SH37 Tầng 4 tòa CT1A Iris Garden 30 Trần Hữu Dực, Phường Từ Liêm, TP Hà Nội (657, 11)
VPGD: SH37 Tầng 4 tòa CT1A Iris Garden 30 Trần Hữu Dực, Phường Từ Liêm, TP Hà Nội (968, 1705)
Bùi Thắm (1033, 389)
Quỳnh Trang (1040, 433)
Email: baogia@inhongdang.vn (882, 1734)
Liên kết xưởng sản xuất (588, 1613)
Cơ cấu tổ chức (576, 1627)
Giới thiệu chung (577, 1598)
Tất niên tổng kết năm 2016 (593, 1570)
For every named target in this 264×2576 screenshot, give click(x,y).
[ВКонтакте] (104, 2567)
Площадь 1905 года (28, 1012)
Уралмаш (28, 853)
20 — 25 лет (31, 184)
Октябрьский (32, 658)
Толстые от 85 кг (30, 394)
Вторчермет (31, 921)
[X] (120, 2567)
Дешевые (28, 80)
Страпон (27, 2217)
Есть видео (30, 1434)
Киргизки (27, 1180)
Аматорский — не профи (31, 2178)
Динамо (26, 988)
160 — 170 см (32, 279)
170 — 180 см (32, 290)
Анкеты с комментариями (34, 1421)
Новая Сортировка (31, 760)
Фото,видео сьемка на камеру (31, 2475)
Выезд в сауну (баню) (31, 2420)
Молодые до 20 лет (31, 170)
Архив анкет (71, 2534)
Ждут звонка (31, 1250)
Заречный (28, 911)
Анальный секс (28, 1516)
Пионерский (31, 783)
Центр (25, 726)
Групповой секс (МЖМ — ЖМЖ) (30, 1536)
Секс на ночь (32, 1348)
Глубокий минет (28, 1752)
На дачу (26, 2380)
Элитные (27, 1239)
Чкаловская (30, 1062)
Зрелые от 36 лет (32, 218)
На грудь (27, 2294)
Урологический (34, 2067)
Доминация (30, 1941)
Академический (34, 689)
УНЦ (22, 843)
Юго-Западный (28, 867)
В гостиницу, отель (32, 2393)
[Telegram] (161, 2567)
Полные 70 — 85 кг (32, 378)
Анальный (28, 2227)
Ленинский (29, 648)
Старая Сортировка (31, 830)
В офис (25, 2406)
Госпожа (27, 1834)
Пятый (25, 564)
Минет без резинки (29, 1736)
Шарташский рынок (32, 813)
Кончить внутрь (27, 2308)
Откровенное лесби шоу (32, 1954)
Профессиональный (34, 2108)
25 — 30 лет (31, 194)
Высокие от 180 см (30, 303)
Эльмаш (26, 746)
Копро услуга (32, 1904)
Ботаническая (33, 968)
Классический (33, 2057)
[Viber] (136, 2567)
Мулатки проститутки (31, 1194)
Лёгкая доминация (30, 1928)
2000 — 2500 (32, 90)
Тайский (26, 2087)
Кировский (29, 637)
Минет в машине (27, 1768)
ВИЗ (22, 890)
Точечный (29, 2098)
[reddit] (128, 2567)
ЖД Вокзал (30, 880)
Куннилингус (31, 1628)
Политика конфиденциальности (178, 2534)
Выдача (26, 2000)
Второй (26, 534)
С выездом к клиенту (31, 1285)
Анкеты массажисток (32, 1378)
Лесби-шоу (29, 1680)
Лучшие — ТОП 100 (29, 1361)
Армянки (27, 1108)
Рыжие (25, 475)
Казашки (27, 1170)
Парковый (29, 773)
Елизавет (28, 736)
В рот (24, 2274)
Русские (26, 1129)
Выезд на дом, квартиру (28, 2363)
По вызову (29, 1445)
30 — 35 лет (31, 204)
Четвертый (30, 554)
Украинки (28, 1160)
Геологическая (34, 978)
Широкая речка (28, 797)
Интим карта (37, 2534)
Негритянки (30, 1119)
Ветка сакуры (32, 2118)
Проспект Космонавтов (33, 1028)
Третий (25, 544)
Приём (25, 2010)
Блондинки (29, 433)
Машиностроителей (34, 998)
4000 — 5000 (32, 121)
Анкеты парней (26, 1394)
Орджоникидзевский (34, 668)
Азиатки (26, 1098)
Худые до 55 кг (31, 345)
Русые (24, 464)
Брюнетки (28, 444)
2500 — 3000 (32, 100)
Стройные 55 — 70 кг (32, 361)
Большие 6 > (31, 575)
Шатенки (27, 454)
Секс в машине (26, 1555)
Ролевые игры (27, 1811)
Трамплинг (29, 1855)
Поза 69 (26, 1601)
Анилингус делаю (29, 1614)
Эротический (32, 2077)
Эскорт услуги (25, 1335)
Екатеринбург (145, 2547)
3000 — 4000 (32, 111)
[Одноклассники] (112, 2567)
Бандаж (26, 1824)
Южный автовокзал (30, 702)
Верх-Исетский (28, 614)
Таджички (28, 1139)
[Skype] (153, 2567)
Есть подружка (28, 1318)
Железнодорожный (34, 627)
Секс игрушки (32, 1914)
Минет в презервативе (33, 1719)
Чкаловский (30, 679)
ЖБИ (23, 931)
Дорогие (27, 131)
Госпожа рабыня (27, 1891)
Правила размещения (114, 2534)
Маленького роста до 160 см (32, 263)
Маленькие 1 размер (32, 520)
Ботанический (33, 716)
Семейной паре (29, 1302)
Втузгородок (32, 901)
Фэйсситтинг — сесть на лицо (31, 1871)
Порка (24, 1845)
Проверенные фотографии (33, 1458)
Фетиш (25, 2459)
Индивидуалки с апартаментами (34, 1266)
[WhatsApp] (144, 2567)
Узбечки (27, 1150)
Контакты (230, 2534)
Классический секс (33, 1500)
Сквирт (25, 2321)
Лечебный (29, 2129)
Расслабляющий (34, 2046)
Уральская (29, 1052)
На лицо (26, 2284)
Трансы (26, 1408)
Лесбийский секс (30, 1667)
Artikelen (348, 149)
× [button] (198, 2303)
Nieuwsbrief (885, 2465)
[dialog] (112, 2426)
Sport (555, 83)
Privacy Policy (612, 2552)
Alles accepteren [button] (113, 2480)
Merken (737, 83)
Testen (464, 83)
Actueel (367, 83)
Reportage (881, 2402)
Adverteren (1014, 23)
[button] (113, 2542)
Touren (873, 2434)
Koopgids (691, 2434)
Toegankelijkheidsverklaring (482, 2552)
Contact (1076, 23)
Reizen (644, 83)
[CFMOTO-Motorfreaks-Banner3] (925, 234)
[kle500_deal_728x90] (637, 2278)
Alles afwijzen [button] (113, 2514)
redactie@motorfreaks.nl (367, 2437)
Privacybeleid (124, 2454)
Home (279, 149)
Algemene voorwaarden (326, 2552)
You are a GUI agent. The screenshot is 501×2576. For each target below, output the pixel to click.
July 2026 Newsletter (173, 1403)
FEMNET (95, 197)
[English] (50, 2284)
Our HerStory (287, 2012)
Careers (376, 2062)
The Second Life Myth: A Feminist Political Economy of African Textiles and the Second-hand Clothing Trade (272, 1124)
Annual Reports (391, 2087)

——

Working from the material above, retype exactly the lines from the one with "Проверенные фотографии (33, 1458)" through the one with "Sport (555, 83)", both included, and only those lines.

Проверенные фотографии (33, 1458)
Фетиш (25, 2459)
Индивидуалки с апартаментами (34, 1266)
[WhatsApp] (144, 2567)
Узбечки (27, 1150)
Контакты (230, 2534)
Классический секс (33, 1500)
Сквирт (25, 2321)
Лечебный (29, 2129)
Расслабляющий (34, 2046)
Уральская (29, 1052)
На лицо (26, 2284)
Трансы (26, 1408)
Лесбийский секс (30, 1667)
Artikelen (348, 149)
× [button] (198, 2303)
Nieuwsbrief (885, 2465)
[dialog] (112, 2426)
Sport (555, 83)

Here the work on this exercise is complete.